So 16.07.2023
Mt 13:1-23 Gleichnis von Sämann.
Zunächst scheint es kein Imperativ in der Geschichte zu geben. Niemand wird zu etwas aufgefordert. So hat es schon Bonhoeffer konstatiert – und das hat mich lange zu einer sehr vorläufigen Betrachtung veranlasst. In etwa nach dem Motto: „Ist nun mal so“.
Das ist aber genauso taub, wie die Taubheit der Hörer, von denen Jesus berichtet.
Das Aktiv des „Ackers“
Schon Jesaja, den Jesus zitiert, hat es als Schrei zum Aufmerken gerufen. Kein Prophet will den Fluch. Mit Schmerz ruft er den taub werdenden zu, welche Folgen das haben wird.
Das, was ich noch höre, soll und muss mir zuerst dazu dienen, meine Hörbereitschaft wieder herzustellen.
Dazu ein wichtiger Text von Hildegard von Bingen: Wie bearbeitest du das Feld deines Herzens?
Das Wort Gottes hat Macht. So wie das Samenkorn in sich ein unfassbares Potenzial trägt. – Wir aber könne ihm ein harter Boden sein. Wir können Gottes Wort, also Jesus, trotzen. Indem wir nicht tun, was nur wir tun können: Unser Herz bereiten. Wir „sind“ nicht Fels, wir machen uns zum Fels.
Der Sämann
Was tun wir dem Sämann an!
Er hat Seinen Vater verlassen, damit Er ihnen (mir) helfe, mich rette.
Jesaja:
“Denn dieses Volkes Herz ist verstockt, und ihre Ohren hören übel, und ihre Augen schlummern, auf daß sie nicht dermaleinst mit den Augen sehen und mit den Ohren hören und mit dem Herzen verstehen und sich bekehren, daß ich ihnen hülfe.” (V 15)
Alles Leid nimmt Jesus auf sich – doch nicht, dass Er fatalistisch da stehe und die Vergeblichkeit seines Säens einfach nur feststelle.
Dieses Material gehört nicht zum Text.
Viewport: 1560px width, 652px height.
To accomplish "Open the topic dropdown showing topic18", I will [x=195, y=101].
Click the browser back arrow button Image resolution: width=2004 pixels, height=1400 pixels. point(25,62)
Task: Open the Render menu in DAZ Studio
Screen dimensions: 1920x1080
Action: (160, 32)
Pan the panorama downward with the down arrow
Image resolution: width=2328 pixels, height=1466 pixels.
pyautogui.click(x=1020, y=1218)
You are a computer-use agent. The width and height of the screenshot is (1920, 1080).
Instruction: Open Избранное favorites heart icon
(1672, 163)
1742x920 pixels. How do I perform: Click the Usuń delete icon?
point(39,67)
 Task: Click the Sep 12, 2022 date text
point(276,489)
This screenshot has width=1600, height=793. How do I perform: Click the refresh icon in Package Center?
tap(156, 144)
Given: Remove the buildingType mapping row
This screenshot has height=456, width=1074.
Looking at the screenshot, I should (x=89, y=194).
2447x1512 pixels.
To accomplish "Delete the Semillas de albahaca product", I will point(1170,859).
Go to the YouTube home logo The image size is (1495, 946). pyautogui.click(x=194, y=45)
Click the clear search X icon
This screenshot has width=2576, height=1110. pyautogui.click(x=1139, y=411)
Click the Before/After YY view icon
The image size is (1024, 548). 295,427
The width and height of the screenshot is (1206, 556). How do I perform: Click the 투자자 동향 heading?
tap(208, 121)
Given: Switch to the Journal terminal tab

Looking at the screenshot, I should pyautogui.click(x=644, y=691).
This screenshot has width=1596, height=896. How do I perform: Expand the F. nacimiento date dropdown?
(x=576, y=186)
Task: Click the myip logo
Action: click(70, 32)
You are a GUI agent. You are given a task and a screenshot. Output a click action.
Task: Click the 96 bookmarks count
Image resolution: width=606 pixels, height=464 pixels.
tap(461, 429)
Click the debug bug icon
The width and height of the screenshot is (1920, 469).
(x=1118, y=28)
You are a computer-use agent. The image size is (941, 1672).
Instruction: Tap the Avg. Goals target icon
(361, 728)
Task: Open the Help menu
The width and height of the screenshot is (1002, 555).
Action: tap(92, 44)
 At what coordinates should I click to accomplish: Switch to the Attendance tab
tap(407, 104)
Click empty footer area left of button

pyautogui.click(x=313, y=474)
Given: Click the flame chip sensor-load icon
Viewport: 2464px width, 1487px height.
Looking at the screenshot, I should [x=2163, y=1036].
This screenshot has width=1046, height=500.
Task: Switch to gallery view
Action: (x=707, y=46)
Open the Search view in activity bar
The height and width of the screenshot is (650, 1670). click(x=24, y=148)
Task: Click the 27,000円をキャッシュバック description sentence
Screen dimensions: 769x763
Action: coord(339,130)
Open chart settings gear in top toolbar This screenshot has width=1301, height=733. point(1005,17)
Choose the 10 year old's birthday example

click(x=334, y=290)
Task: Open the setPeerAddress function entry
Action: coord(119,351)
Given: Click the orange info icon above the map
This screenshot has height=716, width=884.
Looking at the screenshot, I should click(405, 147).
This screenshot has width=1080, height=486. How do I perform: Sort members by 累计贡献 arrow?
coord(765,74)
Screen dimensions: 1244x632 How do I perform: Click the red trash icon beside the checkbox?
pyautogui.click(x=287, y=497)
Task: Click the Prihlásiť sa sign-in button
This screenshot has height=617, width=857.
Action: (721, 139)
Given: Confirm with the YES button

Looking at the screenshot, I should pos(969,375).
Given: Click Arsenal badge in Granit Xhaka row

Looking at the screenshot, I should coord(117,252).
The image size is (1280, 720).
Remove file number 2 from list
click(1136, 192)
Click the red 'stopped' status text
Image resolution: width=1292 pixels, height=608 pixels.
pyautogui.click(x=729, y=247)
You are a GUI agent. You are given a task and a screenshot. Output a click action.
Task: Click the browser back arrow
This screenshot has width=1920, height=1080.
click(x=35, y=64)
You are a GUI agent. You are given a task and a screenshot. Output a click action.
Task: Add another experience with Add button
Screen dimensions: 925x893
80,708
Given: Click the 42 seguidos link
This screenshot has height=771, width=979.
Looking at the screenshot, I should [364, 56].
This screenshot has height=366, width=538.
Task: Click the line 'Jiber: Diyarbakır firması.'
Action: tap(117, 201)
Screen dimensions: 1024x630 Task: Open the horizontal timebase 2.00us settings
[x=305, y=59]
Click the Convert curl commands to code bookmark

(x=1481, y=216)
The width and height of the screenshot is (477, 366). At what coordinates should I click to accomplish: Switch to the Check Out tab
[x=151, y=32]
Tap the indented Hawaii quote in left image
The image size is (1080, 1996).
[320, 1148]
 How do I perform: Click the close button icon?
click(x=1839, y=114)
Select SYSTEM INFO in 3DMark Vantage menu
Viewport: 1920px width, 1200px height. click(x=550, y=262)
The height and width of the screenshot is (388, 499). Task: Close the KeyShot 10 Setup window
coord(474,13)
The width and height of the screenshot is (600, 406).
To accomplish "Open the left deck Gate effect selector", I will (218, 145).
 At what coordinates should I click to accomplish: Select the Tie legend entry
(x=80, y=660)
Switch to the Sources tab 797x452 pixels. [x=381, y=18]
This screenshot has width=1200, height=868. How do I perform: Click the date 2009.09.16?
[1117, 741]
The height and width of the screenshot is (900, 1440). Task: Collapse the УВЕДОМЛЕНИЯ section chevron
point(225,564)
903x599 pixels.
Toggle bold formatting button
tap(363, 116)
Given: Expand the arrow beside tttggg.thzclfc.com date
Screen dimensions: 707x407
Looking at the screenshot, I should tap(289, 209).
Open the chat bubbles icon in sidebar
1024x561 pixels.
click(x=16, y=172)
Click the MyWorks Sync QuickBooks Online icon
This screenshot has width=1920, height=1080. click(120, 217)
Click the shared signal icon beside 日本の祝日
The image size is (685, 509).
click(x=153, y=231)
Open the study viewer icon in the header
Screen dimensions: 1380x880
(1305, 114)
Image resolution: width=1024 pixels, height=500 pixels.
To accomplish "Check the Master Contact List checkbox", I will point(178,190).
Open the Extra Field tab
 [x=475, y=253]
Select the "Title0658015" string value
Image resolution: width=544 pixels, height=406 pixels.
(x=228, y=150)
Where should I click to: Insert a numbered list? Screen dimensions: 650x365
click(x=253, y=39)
Es zerreißt Ihm das Herz.
Die Saat ist nicht für den Halm
Dieses ganze säen hat nicht den Sinn, dass es einen schönen Halm gebe und der Mensch gesegnet umherläuft. Mein gerettet werden, ist wahrlich nur dann ein gerettet sein, wenn ich Frucht bringe.
Der Sinn des Halmes ist die Ähre mit ihrer Frucht.
Auf dass die Kinder des Bauern (des Sämanns) Brot haben zu essen und zu leben.
Viele fragen, was der Glaube ihnen bringt. Sie wollen den segnenden Jesus gern haben, und sich von ihrer Mühe und Erfolglosigkeit erlösen lassen.
Ein Erlöster, der nichts weiter als erlöst ist, ist in Wahrheit kein Erlöster.
Es gibt keine Erlösung, die mit einem Punkt endet.
Man ist immer erlöst zu etwas. Nämlich erlöst, um Frucht für Frau und Kind zu sein, für Nachbar und Mitarbeiter, für Heimatort und Kirche, ja für die Welt aus der Wirksamkeit in der unsichtbaren Welt.
Konkret
In meiner Beratung sind auch christliche Ehepaare.
Manch ein Mann (den betrachte ich hier exemplarisch) meint nun, er müsse etwas von der Ehe haben. Es ginge um ihn, und seine Freundlichkeit der Frau gegenüber wäre eine Spardose, mit deren Inhalt ich am Ende etwas Schönes machen kann.
Und diese Ehen scheitern. Massenhaft.
Kinder bleiben in der Zerrissenheit – mit dauerhaftem Schaden.
Vorgestern traf ich an unserem kleinen Bahnhof ein Mädchen. Es weinte bitterlich.
Wie ich erfuhr, verließ sie ihr Vater noch vor der Geburt. Ihre Mutter gab sie mit fünf Jahren in eine Pflegefamilie. Dort gab es Probleme mit dem Sohn der Pflegemutter und sie floh. Seid dem war sie in drei Einrichtungen und floh erneut.
Was auch immer nun getan werden konnte – sie ist ein Mädchen(14 Jahre alt), das keine Bindung erfahren hat und deren Lebenshypothek entsetzlich groß ist.
Das ist ein Ergebnis dessen, wenn ich keine Frucht bringe, weil ich meine Ohren taub gemacht habe, für den, der mich fruchtbar machen kann und will.
In unser aller Umgebung sind hungernde Kinder, die unsere Hörbereitschaft brauchen, damit sie von der Frucht unseres Wachstums genährt werden können.
Es geht nicht um mich – es geht um sie.